**EXERCISE REQUIREMENTS**
Reproduce the entire listing below exactly.
DATASET CONTENT Start Marker
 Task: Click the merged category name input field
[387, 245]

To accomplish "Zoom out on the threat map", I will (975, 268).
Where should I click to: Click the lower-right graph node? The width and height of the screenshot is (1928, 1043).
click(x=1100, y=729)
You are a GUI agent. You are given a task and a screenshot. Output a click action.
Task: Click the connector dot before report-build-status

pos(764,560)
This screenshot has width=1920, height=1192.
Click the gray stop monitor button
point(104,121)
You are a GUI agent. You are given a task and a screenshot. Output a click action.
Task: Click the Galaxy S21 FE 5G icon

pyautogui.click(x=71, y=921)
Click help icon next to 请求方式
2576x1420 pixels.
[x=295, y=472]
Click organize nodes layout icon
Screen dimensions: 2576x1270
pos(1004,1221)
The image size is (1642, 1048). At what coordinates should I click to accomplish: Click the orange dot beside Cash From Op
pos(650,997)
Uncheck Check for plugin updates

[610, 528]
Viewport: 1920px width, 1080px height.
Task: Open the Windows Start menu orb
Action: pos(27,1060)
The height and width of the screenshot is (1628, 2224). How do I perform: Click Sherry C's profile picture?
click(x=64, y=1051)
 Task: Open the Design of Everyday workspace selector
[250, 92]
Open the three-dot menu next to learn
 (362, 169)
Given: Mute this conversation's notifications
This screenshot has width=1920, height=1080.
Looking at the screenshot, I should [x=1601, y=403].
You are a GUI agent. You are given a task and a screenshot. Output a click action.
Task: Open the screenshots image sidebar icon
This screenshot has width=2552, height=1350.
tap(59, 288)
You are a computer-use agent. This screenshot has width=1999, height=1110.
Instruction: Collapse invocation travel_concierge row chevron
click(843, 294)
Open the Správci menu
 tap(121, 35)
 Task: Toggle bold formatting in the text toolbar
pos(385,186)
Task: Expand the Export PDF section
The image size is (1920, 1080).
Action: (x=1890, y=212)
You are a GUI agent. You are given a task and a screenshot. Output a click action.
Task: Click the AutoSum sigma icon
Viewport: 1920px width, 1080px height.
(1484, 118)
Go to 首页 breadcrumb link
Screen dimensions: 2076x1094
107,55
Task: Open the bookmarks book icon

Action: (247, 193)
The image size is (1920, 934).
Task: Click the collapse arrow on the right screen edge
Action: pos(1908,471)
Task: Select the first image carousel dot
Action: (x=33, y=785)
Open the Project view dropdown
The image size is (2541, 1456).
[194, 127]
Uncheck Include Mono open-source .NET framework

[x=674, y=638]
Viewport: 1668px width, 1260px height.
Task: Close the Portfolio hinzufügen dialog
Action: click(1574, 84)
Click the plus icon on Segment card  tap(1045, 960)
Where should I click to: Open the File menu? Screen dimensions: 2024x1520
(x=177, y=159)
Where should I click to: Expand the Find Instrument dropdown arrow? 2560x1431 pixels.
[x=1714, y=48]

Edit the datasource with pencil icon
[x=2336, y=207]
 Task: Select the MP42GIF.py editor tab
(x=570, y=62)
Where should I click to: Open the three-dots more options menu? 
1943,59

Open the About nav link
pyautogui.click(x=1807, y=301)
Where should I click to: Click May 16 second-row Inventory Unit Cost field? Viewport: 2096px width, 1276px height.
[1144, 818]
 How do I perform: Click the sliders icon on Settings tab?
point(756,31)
DATASET CONTENT End Marker
**RESPONSE BOX**
 Task: Click the merged category name input field
[387, 245]

To accomplish "Zoom out on the threat map", I will (975, 268).
Where should I click to: Click the lower-right graph node? The width and height of the screenshot is (1928, 1043).
click(x=1100, y=729)
You are a GUI agent. You are given a task and a screenshot. Output a click action.
Task: Click the connector dot before report-build-status

pos(764,560)
This screenshot has width=1920, height=1192.
Click the gray stop monitor button
point(104,121)
You are a GUI agent. You are given a task and a screenshot. Output a click action.
Task: Click the Galaxy S21 FE 5G icon

pyautogui.click(x=71, y=921)
Click help icon next to 请求方式
2576x1420 pixels.
[x=295, y=472]
Click organize nodes layout icon
Screen dimensions: 2576x1270
pos(1004,1221)
The image size is (1642, 1048). At what coordinates should I click to accomplish: Click the orange dot beside Cash From Op
pos(650,997)
Uncheck Check for plugin updates

[610, 528]
Viewport: 1920px width, 1080px height.
Task: Open the Windows Start menu orb
Action: pos(27,1060)
The height and width of the screenshot is (1628, 2224). How do I perform: Click Sherry C's profile picture?
click(x=64, y=1051)
 Task: Open the Design of Everyday workspace selector
[250, 92]
Open the three-dot menu next to learn
 (362, 169)
Given: Mute this conversation's notifications
This screenshot has width=1920, height=1080.
Looking at the screenshot, I should [x=1601, y=403].
You are a GUI agent. You are given a task and a screenshot. Output a click action.
Task: Open the screenshots image sidebar icon
This screenshot has width=2552, height=1350.
tap(59, 288)
You are a computer-use agent. This screenshot has width=1999, height=1110.
Instruction: Collapse invocation travel_concierge row chevron
click(843, 294)
Open the Správci menu
 tap(121, 35)
 Task: Toggle bold formatting in the text toolbar
pos(385,186)
Task: Expand the Export PDF section
The image size is (1920, 1080).
Action: (x=1890, y=212)
You are a GUI agent. You are given a task and a screenshot. Output a click action.
Task: Click the AutoSum sigma icon
Viewport: 1920px width, 1080px height.
(1484, 118)
Go to 首页 breadcrumb link
Screen dimensions: 2076x1094
107,55
Task: Open the bookmarks book icon

Action: (247, 193)
The image size is (1920, 934).
Task: Click the collapse arrow on the right screen edge
Action: pos(1908,471)
Task: Select the first image carousel dot
Action: (x=33, y=785)
Open the Project view dropdown
The image size is (2541, 1456).
[194, 127]
Uncheck Include Mono open-source .NET framework

[x=674, y=638]
Viewport: 1668px width, 1260px height.
Task: Close the Portfolio hinzufügen dialog
Action: click(1574, 84)
Click the plus icon on Segment card  tap(1045, 960)
Where should I click to: Open the File menu? Screen dimensions: 2024x1520
(x=177, y=159)
Where should I click to: Expand the Find Instrument dropdown arrow? 2560x1431 pixels.
[x=1714, y=48]

Edit the datasource with pencil icon
[x=2336, y=207]
 Task: Select the MP42GIF.py editor tab
(x=570, y=62)
Where should I click to: Open the three-dots more options menu? 
1943,59

Open the About nav link
pyautogui.click(x=1807, y=301)
Where should I click to: Click May 16 second-row Inventory Unit Cost field? Viewport: 2096px width, 1276px height.
[1144, 818]
 How do I perform: Click the sliders icon on Settings tab?
point(756,31)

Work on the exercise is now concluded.